──────── EXERCISE DATA ────────

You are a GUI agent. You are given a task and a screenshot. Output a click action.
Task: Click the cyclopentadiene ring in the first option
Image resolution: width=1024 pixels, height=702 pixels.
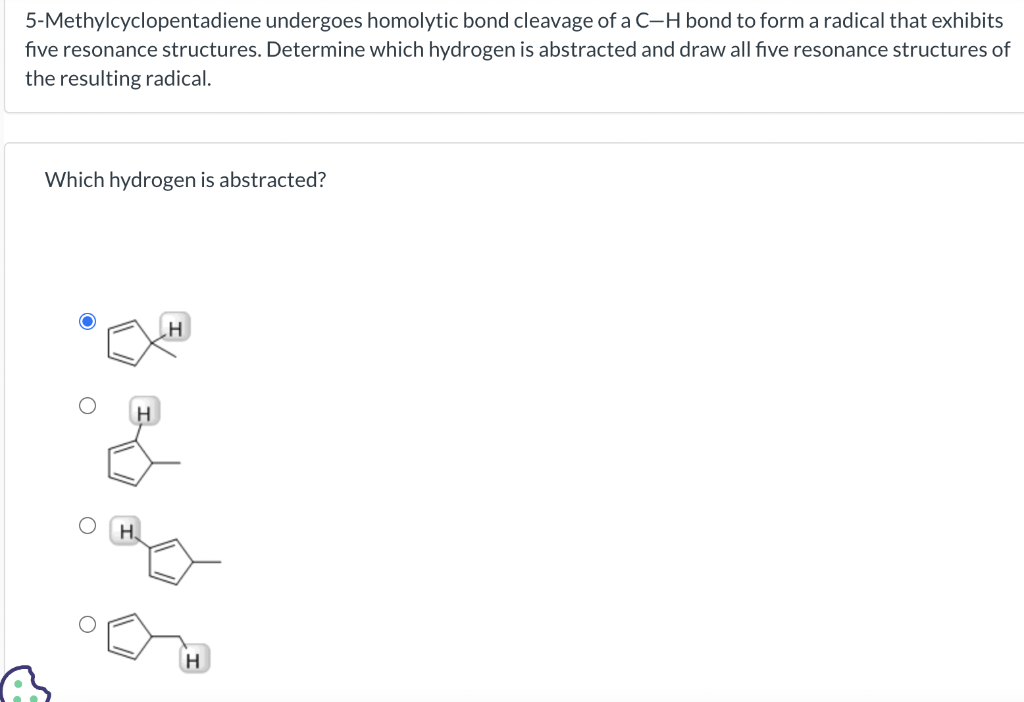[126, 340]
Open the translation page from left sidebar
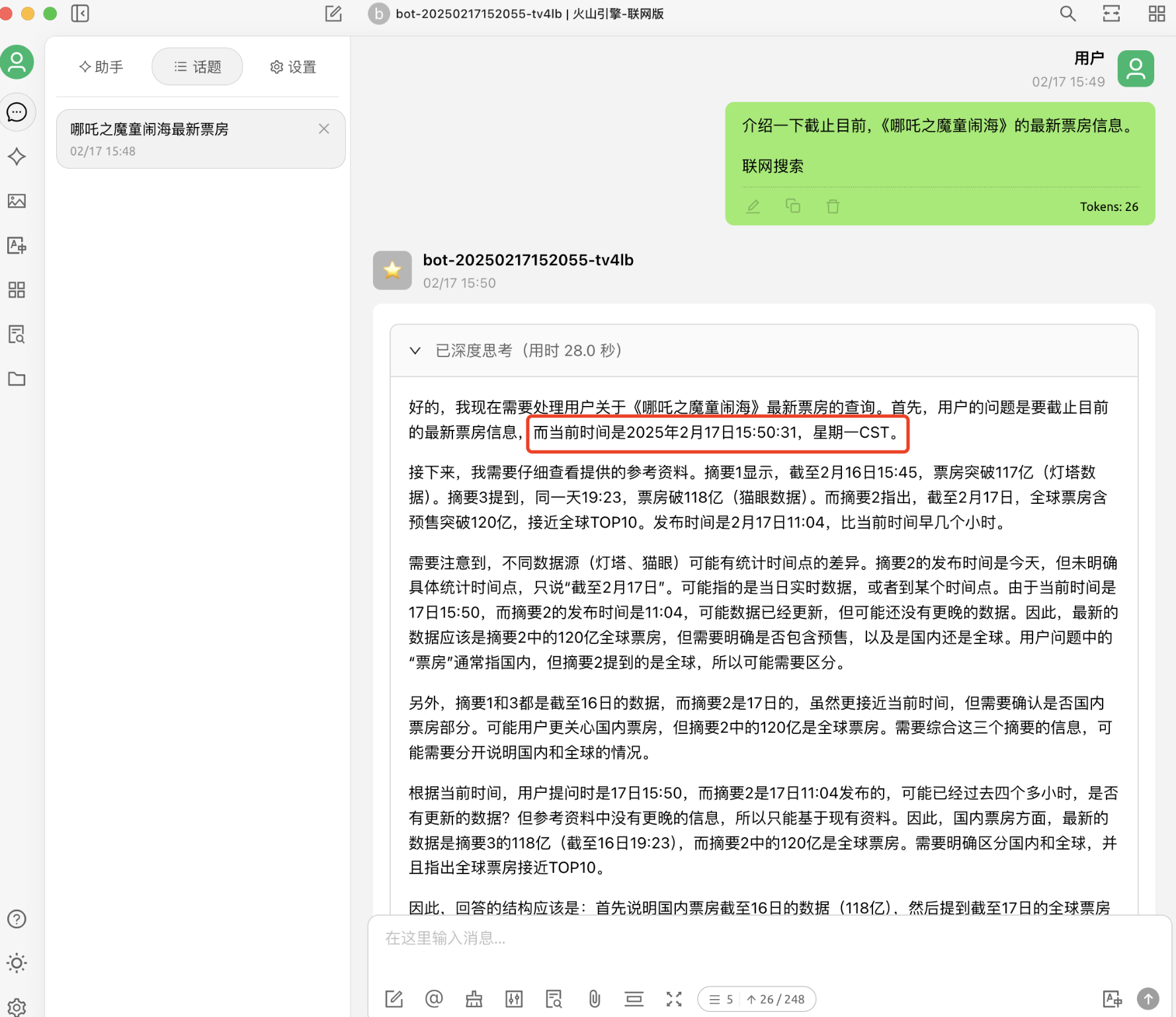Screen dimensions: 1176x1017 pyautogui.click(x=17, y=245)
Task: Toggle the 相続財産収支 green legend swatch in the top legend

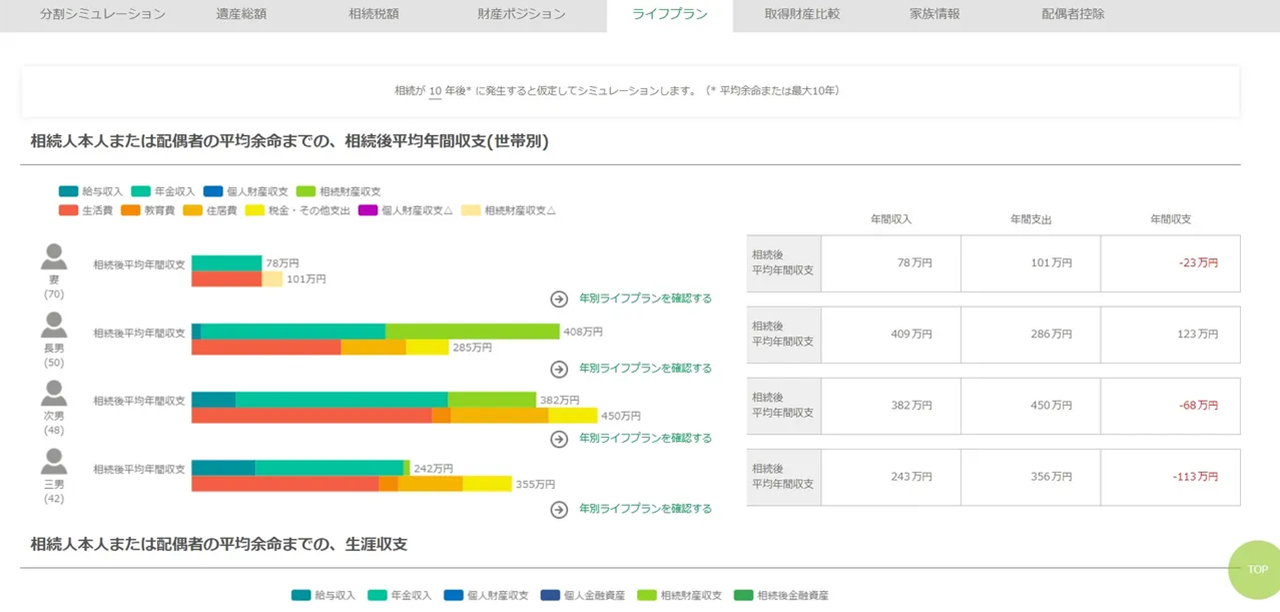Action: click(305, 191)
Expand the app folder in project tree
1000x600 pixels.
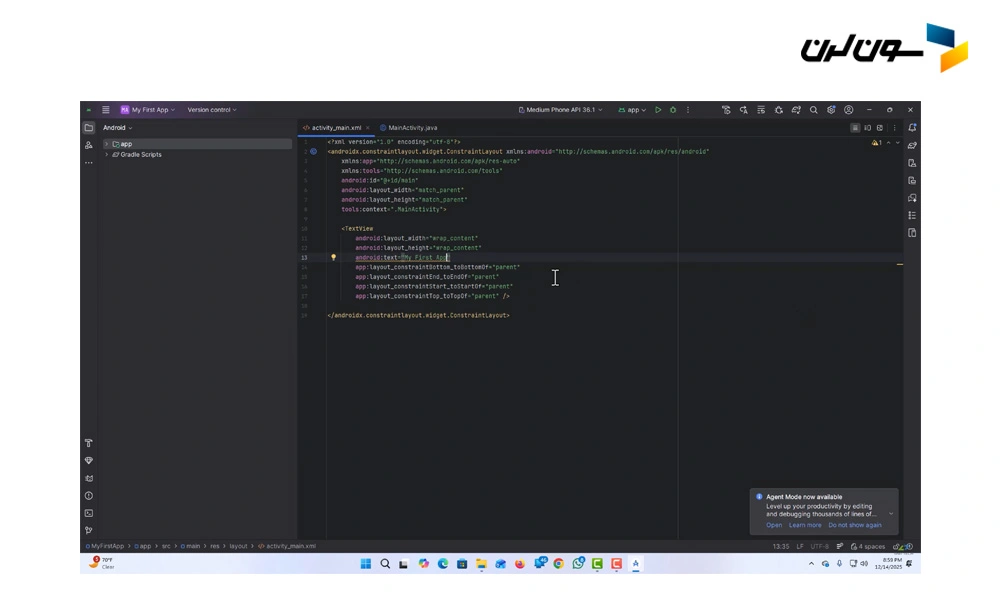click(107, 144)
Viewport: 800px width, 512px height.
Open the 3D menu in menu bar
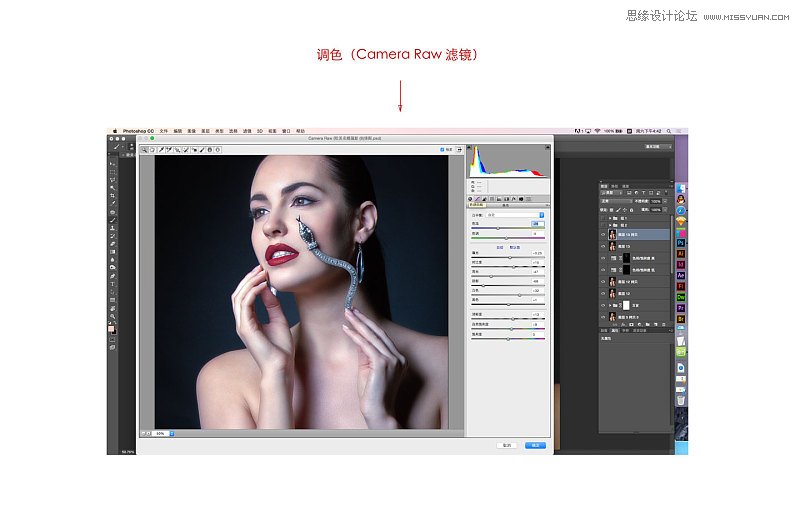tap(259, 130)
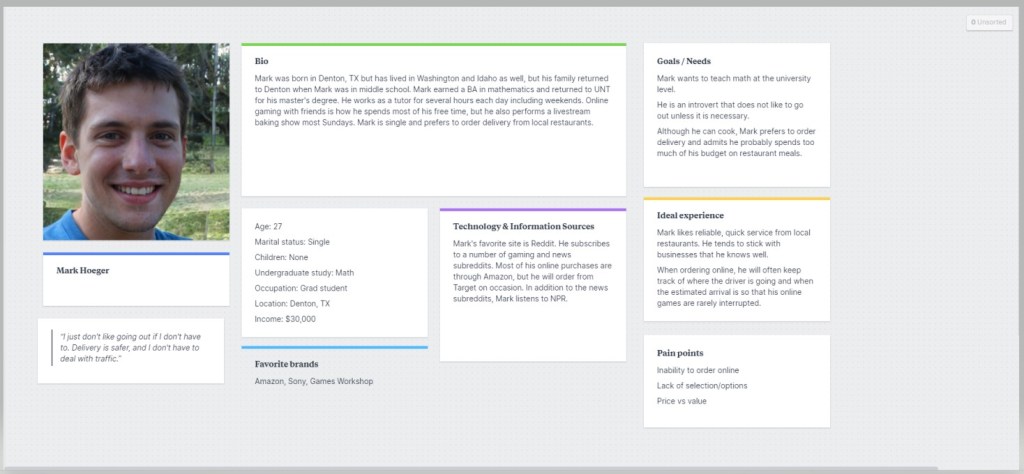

────────

Only the text of the records is to be reproduced exactly; skip the pictures.

SOLUTION TO THE EXERCISE:
You are a GUI agent. You are given a task and a screenshot. Output a click action.
Task: Click the cyclopentadiene ring in the first option
Image resolution: width=1024 pixels, height=702 pixels.
[126, 340]
Open the translation page from left sidebar
Screen dimensions: 1176x1017 pyautogui.click(x=17, y=245)
Task: Toggle the 相続財産収支 green legend swatch in the top legend

Action: click(305, 191)
Expand the app folder in project tree
1000x600 pixels.
click(107, 144)
Viewport: 800px width, 512px height.
Open the 3D menu in menu bar
tap(259, 130)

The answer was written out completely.